▶ [SOURCE DOCUMENT]:

◇ ◇ ◇ ◇ ◇

Rather than traveling to Bethlehem for a census, Jesus' parents would have been mailed a 28-page American Community Survey, a mandatory government questionnaire documenting their habits, household inhabitants, work schedule, etc.

Instead of being born in a manger, Jesus might have been born at home. Rather than wise men and shepherds bringing gifts, however, the baby's parents might have been forced to ward off visits from state social workers intent on prosecuting them for the home birth. One couple in Washington had all three of their children removed after social services objected to the two youngest being birthed in an unassisted home delivery.

Had Jesus' parents been undocumented immigrants, they and the newborn baby might have been shuffled to a profit-driven, private prison for illegals where they would have been turned into cheap, forced laborers for corporations such as Starbucks, Microsoft, Walmart, and Victoria's Secret.

◇ ◇ ◇ ◇ ◇

▶ [REQUIRED TASK]:
Set down the passage above about Jesus' parents and the circumstances of his birth word for word, from start to finish.

▶ [INFORMATION PROVIDED]:
◇ ◇ ◇ ◇ ◇

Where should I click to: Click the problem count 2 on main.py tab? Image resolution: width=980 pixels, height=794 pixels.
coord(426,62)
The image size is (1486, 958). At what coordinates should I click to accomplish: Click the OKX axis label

◇ ◇ ◇ ◇ ◇

▶ [RESULT OF THE EXERCISE]:
Rather than traveling to Bethlehem for a census, Jesus' parents would have been mailed a 28-page American Community Survey, a mandatory government questionnaire documenting their habits, household inhabitants, work schedule, etc.

Instead of being born in a manger, Jesus might have been born at home. Rather than wise men and shepherds bringing gifts, however, the baby's parents might have been forced to ward off visits from state social workers intent on prosecuting them for the home birth. One couple in Washington had all three of their children removed after social services objected to the two youngest being birthed in an unassisted home delivery.

Had Jesus' parents been undocumented immigrants, they and the newborn baby might have been shuffled to a profit-driven, private prison for illegals where they would have been turned into cheap, forced laborers for corporations such as Starbucks, Microsoft, Walmart, and Victoria's Secret.